* [Assignment] Scan the records below for the line with "杜红军到陕西榆林项目部开展专题党课及标准化督导工作 (785, 1032)" and the line with "Términos y condiciones (140, 2060)", and retype that range exactly, both ends included, pictures excepted.

Collected data
*** Block opens ***
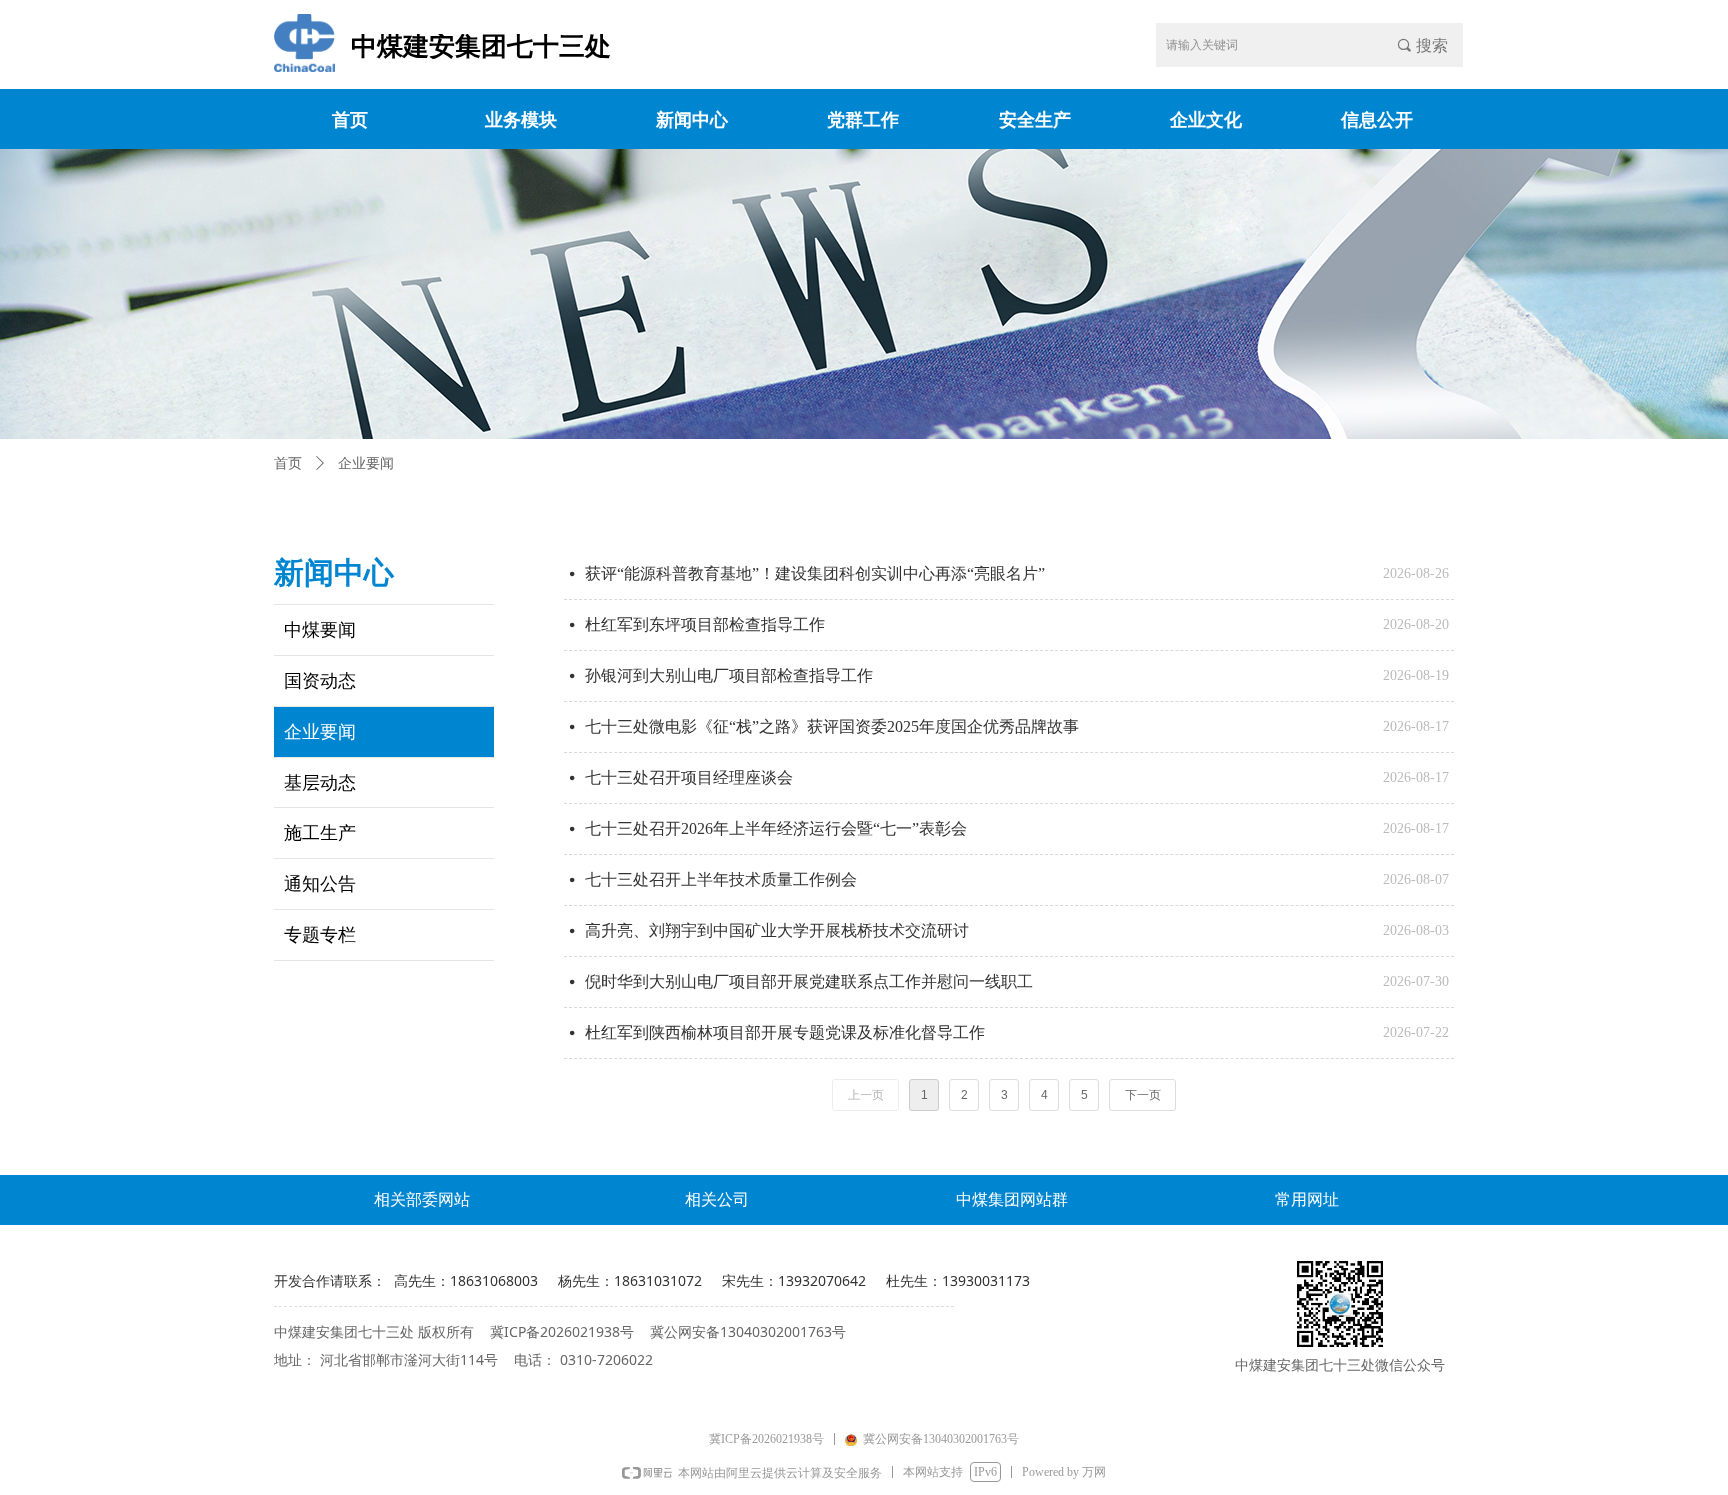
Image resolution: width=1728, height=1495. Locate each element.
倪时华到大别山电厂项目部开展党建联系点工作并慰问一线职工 (809, 981)
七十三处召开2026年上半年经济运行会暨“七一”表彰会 (776, 828)
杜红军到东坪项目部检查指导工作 (705, 624)
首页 (288, 463)
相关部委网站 (422, 1199)
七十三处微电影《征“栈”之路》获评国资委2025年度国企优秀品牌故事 (832, 726)
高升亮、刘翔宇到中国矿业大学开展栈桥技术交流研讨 (777, 930)
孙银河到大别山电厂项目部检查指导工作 (729, 675)
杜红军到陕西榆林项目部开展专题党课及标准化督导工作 (785, 1032)
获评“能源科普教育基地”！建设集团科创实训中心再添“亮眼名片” (815, 573)
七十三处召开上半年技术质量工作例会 (721, 879)
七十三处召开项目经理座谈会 (689, 777)
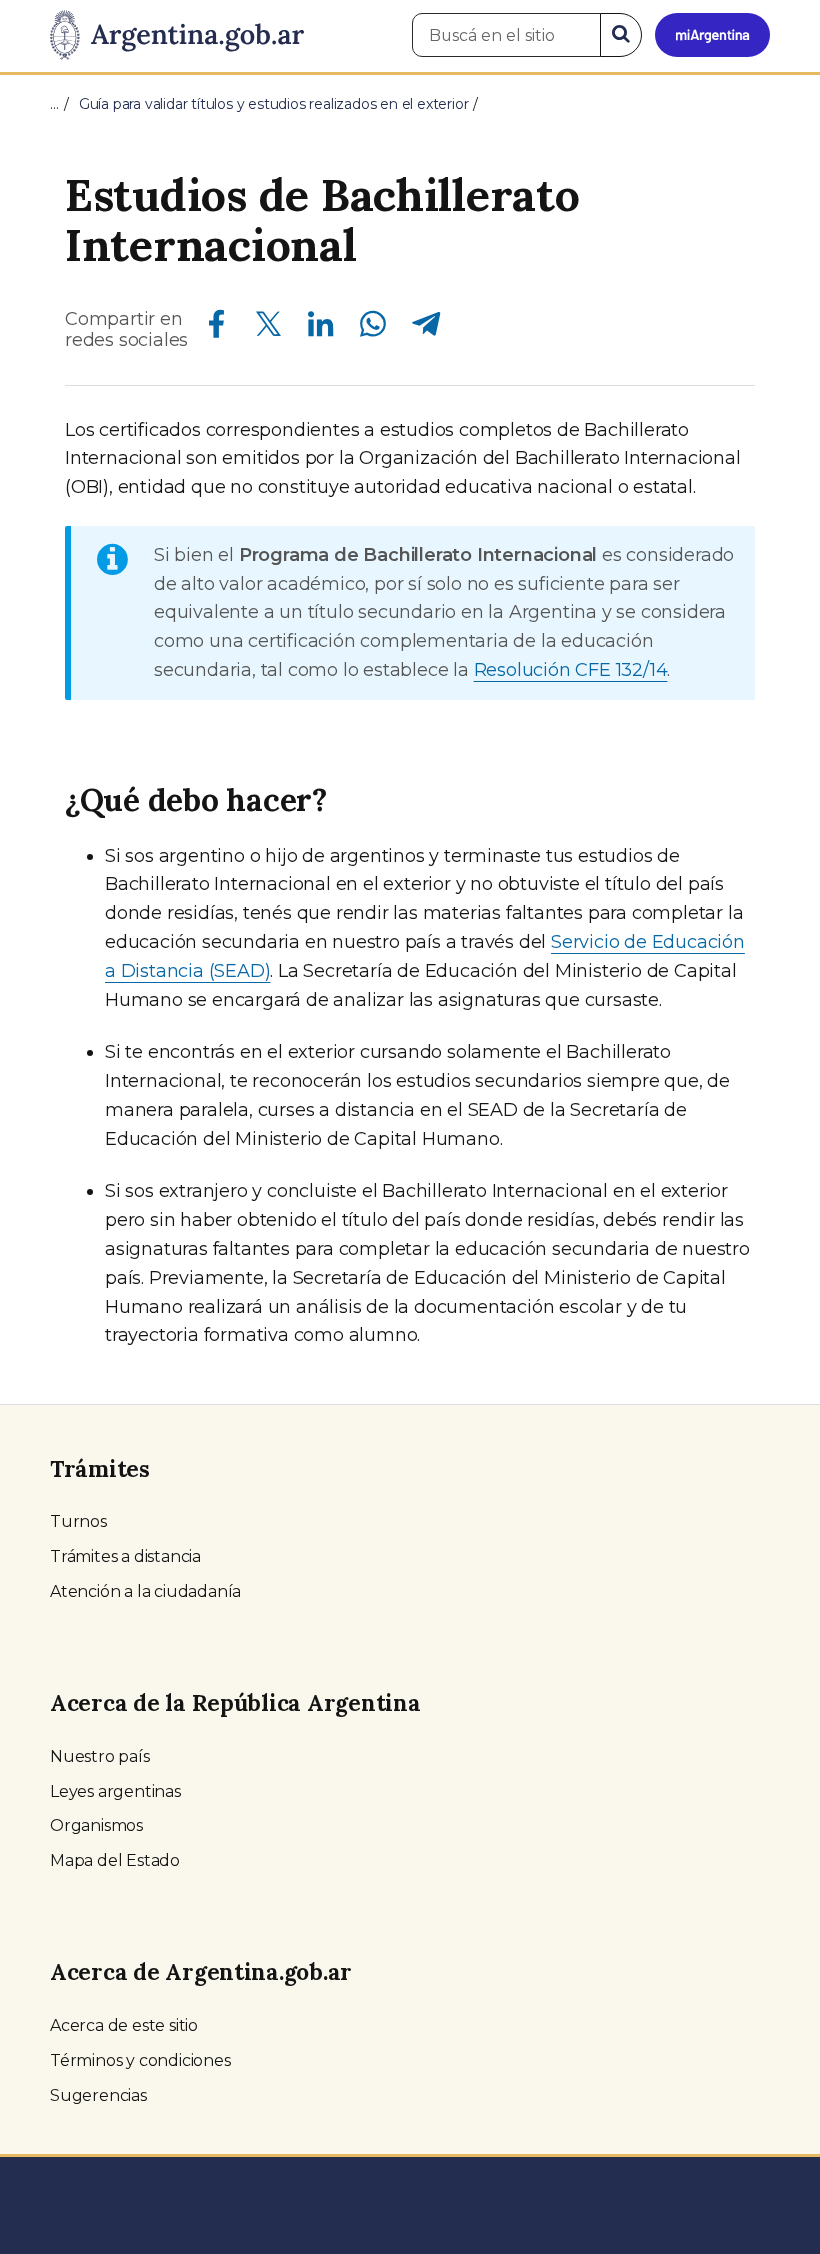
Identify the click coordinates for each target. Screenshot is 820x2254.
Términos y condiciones (140, 2060)
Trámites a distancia (125, 1556)
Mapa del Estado (115, 1860)
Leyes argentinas (115, 1791)
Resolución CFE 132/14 (571, 670)
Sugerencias (98, 2095)
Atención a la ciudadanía (145, 1591)
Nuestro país (100, 1756)
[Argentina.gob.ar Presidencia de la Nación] (177, 36)
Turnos (78, 1521)
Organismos (96, 1825)
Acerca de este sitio (124, 2025)
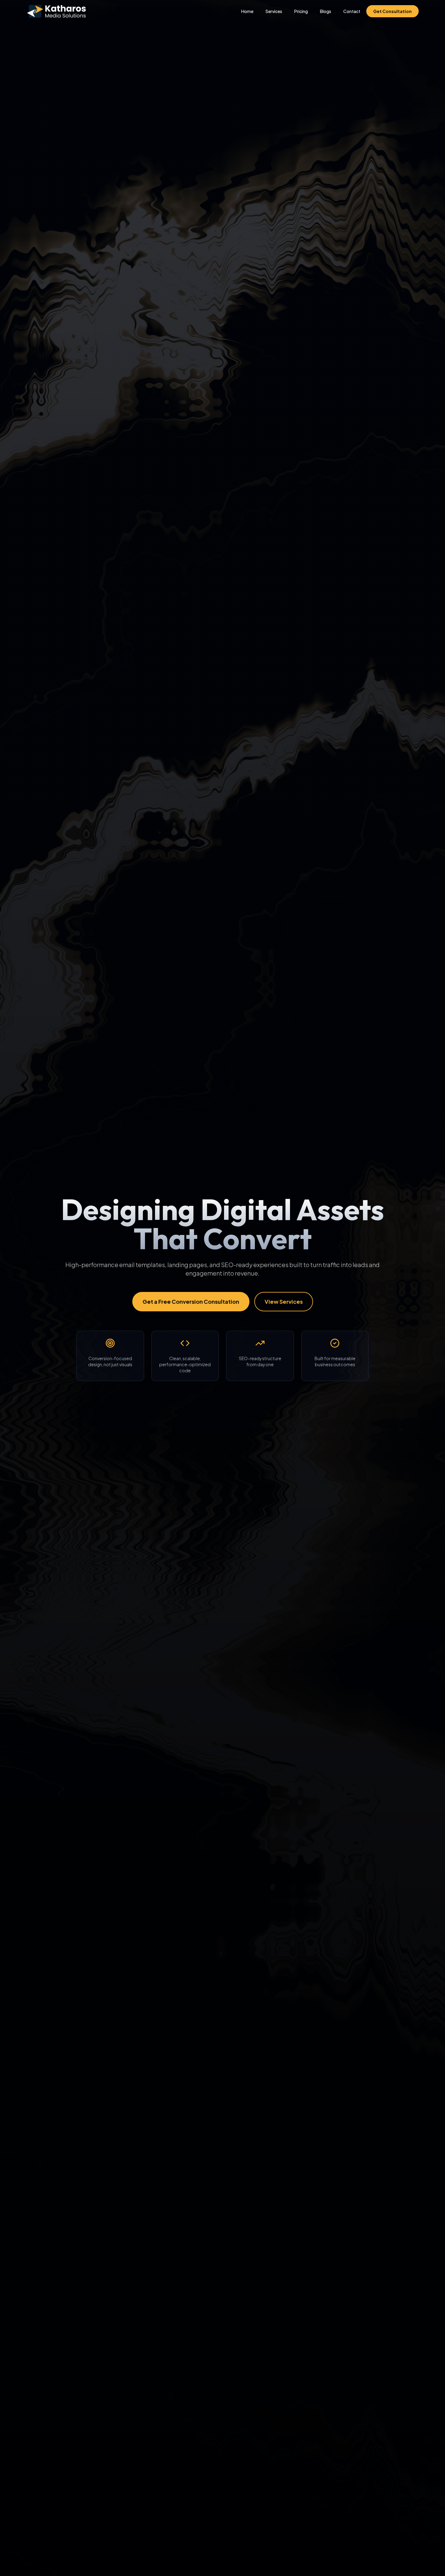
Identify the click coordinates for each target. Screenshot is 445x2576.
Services (273, 11)
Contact (351, 11)
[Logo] (56, 11)
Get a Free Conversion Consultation (191, 1301)
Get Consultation (392, 11)
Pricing (301, 11)
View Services (284, 1301)
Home (247, 11)
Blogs (325, 11)
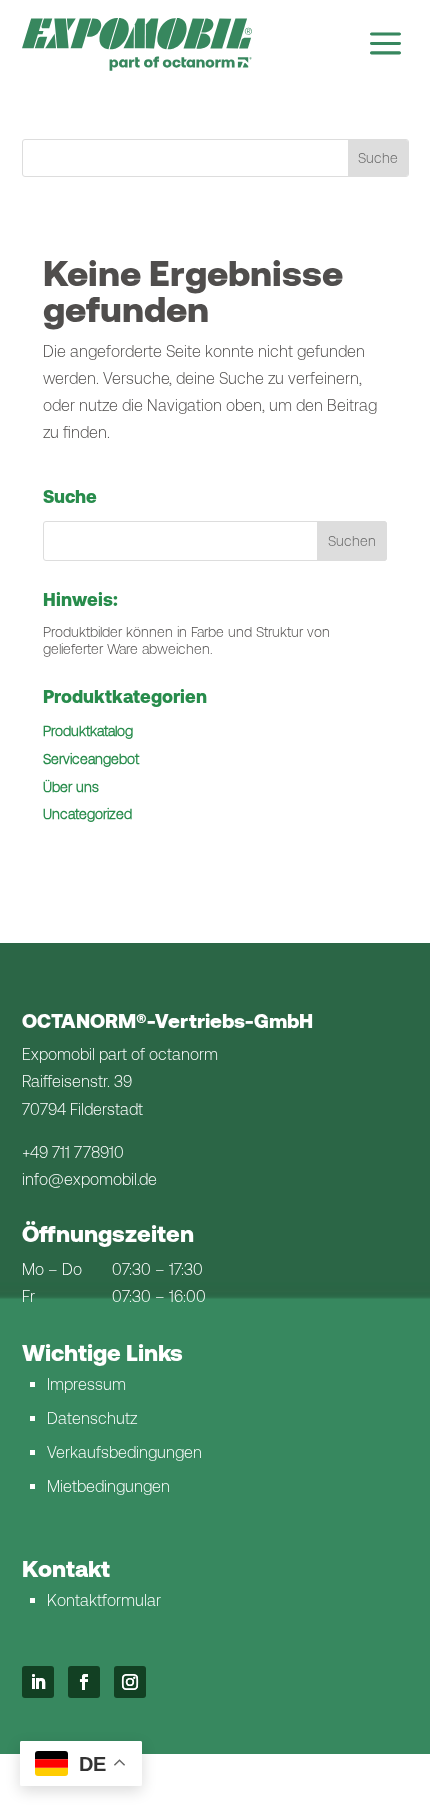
*** Block closes ***
* [Solution]
杜红军到陕西榆林项目部开展专题党课及标准化督导工作 (785, 1032)
获评“能源科普教育基地”！建设集团科创实训中心再添“亮眼名片” (815, 573)
七十三处召开上半年技术质量工作例会 (721, 879)
七十三处召开项目经理座谈会 (689, 777)
Identify the click coordinates for each target. Screenshot is 820x2254.
Términos y condiciones (140, 2060)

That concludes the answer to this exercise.